Ya the Rocky never got the big push we all wanted. Chagrin and the grand our loaded but when that mile long ice jam gets blown out into the lake we should see plenty of action coming in.


----------



## Jonathan Nutt (Aug 22, 2016)

Rayman said:


> Ya the Rocky never got the big push we all wanted. Chagrin and the grand our loaded but when that mile long ice jam gets blown out into the lake we should see plenty of action coming in.


What stretch of river is the ice jam in?


----------



## Lefty4 (Sep 1, 2015)

Rivers cleared up until the marina.


----------



## Jonathan Nutt (Aug 22, 2016)

Planning on heading out tomorrow. Conditions are pretty good on the Rocky while the Chagrin has a really high flow rate and will likely be muddy. On the Hoga flow is a little high in the lower river. Anybody have any advice to put me in a good chance of catching fish? I have salmon eggs to throw out if visibility is poor


----------



## GrandRiverBassman (Mar 26, 2016)

Don't come east high and muddy around here.


----------



## Rippin (Jan 21, 2007)

rocky is in good shape now, plenty of fish around, just need to know where to go.


----------



## Jonathan Nutt (Aug 22, 2016)

Rippin said:


> rocky is in good shape now, plenty of fish around, just need to know where to go.


Any suggestions?


----------



## Jonathan Nutt (Aug 22, 2016)

I just need to know how far upriver can steelhead be found. I have a bit of a drive to get there. I know there are several dams accross the river, are the fish able to get past them? I don't want you to give up your fishing spots I'd just like to know how near the lake I should be so that I'm not wasting time in the upstream of where the fish can be found


----------



## kapposgd (Apr 10, 2012)

Rock looks like its going to be blown out tomorrow. Gauge pushing past 400 right now


----------



## jjshbetz11 (Oct 25, 2010)

I wouldn't waste your time south of the park in Olmsted falls.

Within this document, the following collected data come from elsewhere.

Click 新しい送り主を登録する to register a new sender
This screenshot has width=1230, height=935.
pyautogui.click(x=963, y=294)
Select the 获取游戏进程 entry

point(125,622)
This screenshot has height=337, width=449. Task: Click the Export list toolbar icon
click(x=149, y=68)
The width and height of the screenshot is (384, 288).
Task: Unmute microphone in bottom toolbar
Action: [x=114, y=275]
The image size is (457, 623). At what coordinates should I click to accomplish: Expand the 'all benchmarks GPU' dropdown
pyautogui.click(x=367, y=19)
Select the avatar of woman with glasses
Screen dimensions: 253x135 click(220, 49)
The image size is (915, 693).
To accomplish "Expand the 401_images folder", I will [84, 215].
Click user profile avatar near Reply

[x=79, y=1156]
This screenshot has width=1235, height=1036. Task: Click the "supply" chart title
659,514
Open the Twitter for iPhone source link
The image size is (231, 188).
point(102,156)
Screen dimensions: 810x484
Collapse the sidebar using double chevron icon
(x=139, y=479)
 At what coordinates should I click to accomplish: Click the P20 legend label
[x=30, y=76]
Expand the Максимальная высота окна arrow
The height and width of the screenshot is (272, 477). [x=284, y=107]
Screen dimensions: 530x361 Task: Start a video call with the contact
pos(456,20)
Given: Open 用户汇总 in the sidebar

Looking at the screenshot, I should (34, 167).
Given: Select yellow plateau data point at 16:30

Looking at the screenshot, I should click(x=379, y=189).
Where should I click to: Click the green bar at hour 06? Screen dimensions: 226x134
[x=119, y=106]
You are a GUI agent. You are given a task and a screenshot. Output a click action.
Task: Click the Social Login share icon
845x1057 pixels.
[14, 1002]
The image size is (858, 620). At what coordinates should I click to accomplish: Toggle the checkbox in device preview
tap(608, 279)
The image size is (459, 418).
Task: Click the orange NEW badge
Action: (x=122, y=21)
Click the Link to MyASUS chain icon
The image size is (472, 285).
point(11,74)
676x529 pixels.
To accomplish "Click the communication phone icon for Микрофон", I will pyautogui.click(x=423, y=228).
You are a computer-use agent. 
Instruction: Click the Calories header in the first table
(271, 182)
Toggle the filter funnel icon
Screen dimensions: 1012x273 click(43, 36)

Sent from my E6790TM using Tapatalk


----------



## Andrew24 (Oct 1, 2015)

Looking to take my boy this weekend by the metro park any info would help.would love to hook him his first bullet haven't fished this area in a few years thx


----------



## dcfisherman (Jul 25, 2008)

Went again today near the nature center...nothing again! used everything in the box, changed depths and everything but no takers


----------



## cglynn (Dec 20, 2009)

dcfisherman said:


> Went again today near the nature center...nothing again! used everything in the box, changed depths and everything but no takers


Has anyone else noticed Rock isn't giving up as many fish this year? I am fishless after 5 trips this season even though I have been fishing spots and conditions that in past seasons have produced very well for me. 

I of course will keep at it, but it's frustrating to be fishless coming into the new year.

CG


----------



## jjshbetz11 (Oct 25, 2010)

Only been out five times since the fall run, landed zero so far. Had some on but none landed. Haven't really had a official blowout yet, coupled with the mouth freezing is not good start. 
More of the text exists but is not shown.